Red hair is also relatively common among Ashkenazi Jews. Many Jews in literature have been portrayed with red hair. Shylock in Shakespeare’s Merchant of Venice and Fagin in Dickens’ Oliver Twist, being two of the most famous. Judas, the betrayer of Christ, is often portrayed as a redhead.

Fagin in the famous ‘Kyd” watercolour (1889)

During the Inquisition in Italy and Spain, where red hair is less common, those with red hair were identified as Jews, even if they weren’t actually Jewish.

Today the commission for Racial Equality do not monitor cases of discrimination and hate crimes against redheads

Redheads were first mentioned in literature by the Greek poet Xenophanes around 500BC describing the Thracians, who it seems were red headed and blue eyed. 

The Ancient Greeks seemed to be particularly admiring of red heads. In men red hair was associated with honour and courage, while in women red hair was associated with beauty. Homer says the heroes Menelaus and Achilles were both redheads, while Helen of Troy, the most beautiful woman that ever lived, was also a red head.

Helen of Troy, the most beautiful woman who ever lived, a red head.

Aphrodite, Goddess of beauty and love was also red headed. (During the Renaissance, Botticelli and, especially, Titian were always painting beautiful women with red hair to the extent that titian now means auburn).

The hair of female statues in Ancient Greece was often painted red - the Greeks loved the colour red.

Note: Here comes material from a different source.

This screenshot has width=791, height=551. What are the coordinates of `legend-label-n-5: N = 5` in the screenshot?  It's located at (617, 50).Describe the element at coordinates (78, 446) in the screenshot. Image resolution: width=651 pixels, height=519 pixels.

Many slaves in ancient Greece and Rome were the northern territories. Red headed slaves would often fetch a higher price, as they were thought to bring good luck. Red wigs were given to actors depicting slaves in Greek and Roman theatre. 

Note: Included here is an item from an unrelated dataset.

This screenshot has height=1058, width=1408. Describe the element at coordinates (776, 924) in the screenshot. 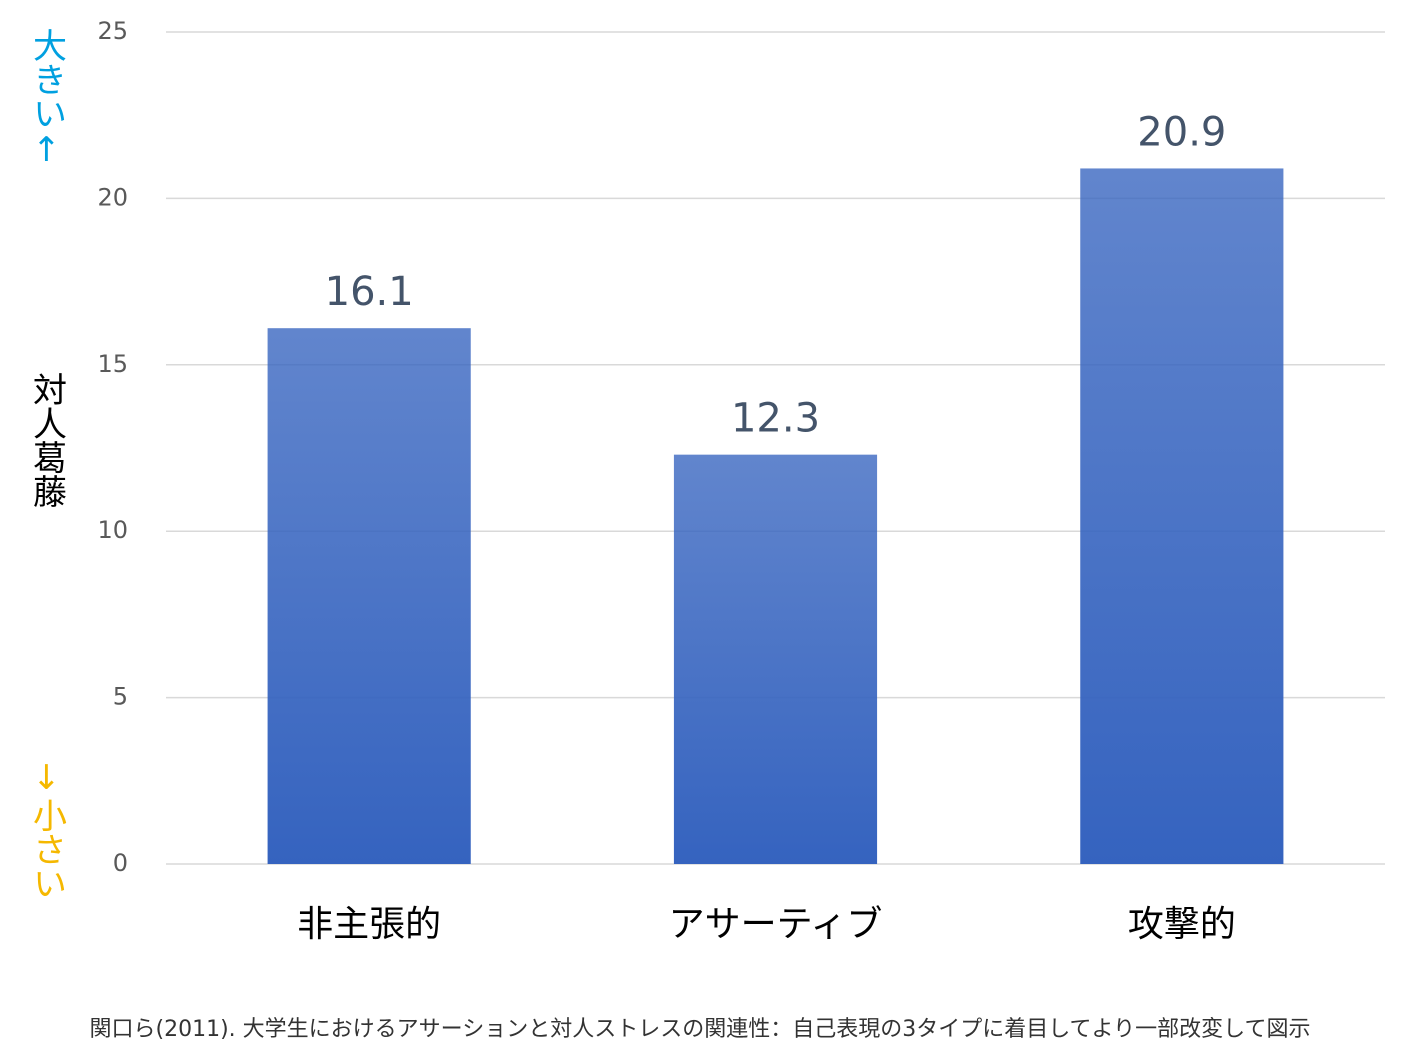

Indeed one fringe theory to explain modern mocking of redheads is that it stems from the Roman subjugation and persecution of Celts after the Romans arrived in the British Isles.

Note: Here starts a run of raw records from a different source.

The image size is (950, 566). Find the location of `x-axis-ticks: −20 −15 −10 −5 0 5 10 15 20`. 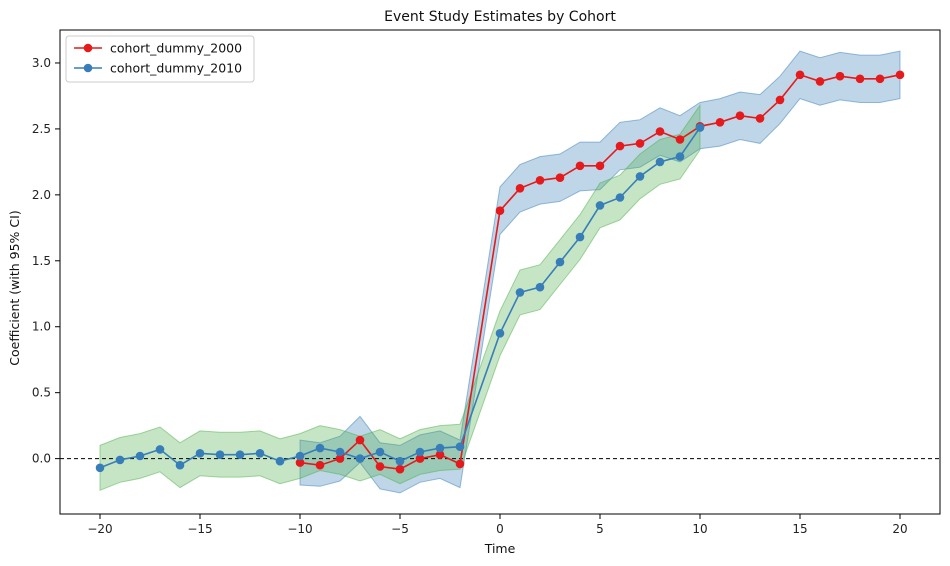

x-axis-ticks: −20 −15 −10 −5 0 5 10 15 20 is located at coordinates (498, 525).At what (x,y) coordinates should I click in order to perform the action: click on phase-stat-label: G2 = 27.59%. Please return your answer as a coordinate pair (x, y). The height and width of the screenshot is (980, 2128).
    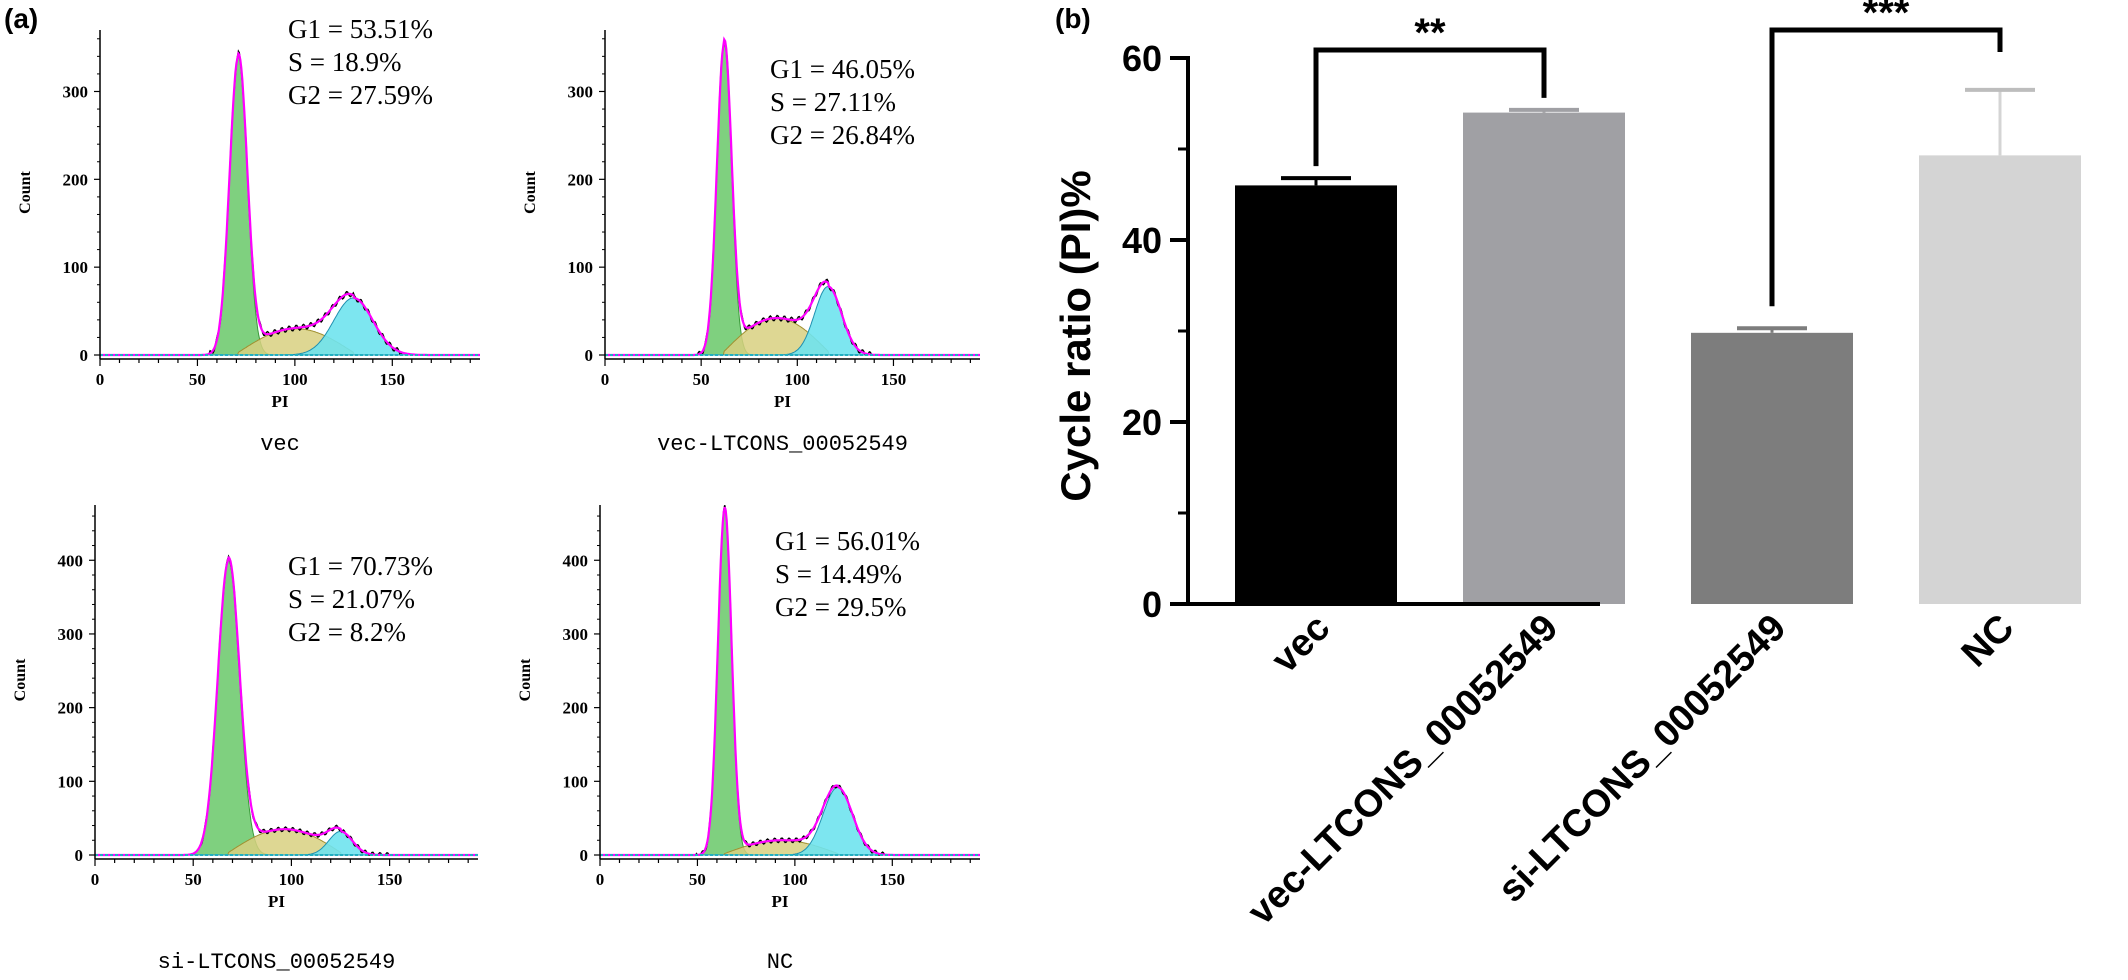
    Looking at the image, I should click on (360, 95).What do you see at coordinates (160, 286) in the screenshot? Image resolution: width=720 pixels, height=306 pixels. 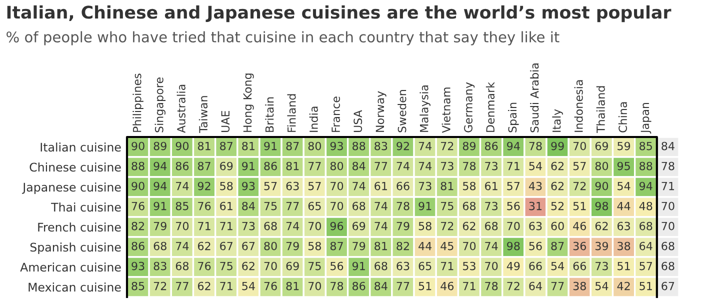 I see `data-label: 72` at bounding box center [160, 286].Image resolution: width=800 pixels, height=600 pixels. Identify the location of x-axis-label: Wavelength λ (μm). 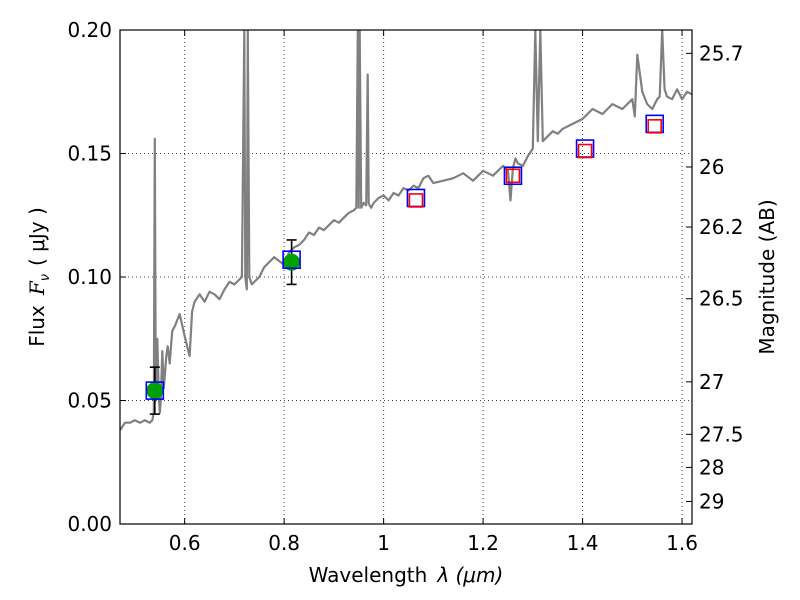
(406, 575).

Aristotle was not as keen as other Ancient Greeks is supposed to have said that "Those with tawny coloured hair are brave; witness the lions. But the reddish are of bad character; witness the foxes."

Romans seemed just as admiring of red heads as the Greeks, particularly among the fierce Gaulish tribes, who Titus Levy said, “stand first in reputation for war … with their tall bodies, long red hair, huge shields, very long swords, and songs and yells as they go into battle, they terrify their foes.”

From the Gauls to the Vikings to the Celts there has always been this connection between martial strength and flame-colored hair. The English warrior queen Boudicca was a red head. Perhaps the greatest warrior of the lot, Ghenghis Khan, was “long-bearded, red-haired, and green-eyed.”

Egyptian pharaohs were found to have hair with reddish pigments, among them ‘Rameses the Great’, the most powerful of them all, and Cleopatra. Alexander the Great, Richard the Lionheart, the great Ottoman naval commander Hayreddin Barbarossa (Red Beard), Queen Elizabeth I, Mary Queen of Scots, Mary Magdalen - they were all depicted with red hair. Even the gods Bacchus and Hades were.

Red-headed men have often been stereotyped as temperamental and quick to violence, while red headed women as loose, libidinal and wild. The Prose Edda is one of the oldest Norse documents. Odin the All-Father, ruler of the gods, is a wise and thoughtful ruler with blonde hair, but his quick-tempered son Thor, God of Thunder, though, is possessed of a full head of red hair and an enormous bushy red beard.

In Gullivers Travels, Jonathan Swift said "It is observed that the red-haired of both sexes are more libidinous and mischievous than the rest, whom yet they much exceed in strength and activity."

This might even be born out by science. A  German sex researcher found that women with red hair have sex more often, and an English study found that redhead girls have sex an average of three times a week, while blondes and brunettes only twice. 

As for the temper stereotype, a 2004 study found that redheads feel both pain and cold temperatures more vividly, and they get stung by bees more often. Maybe there’s a reason for the anger.

A 1486 Treatise on Redheads, Malleus Maleficarum, declared that those whose hair is red, of a certain peculiar shade, are unmistakably vampires. So now you know.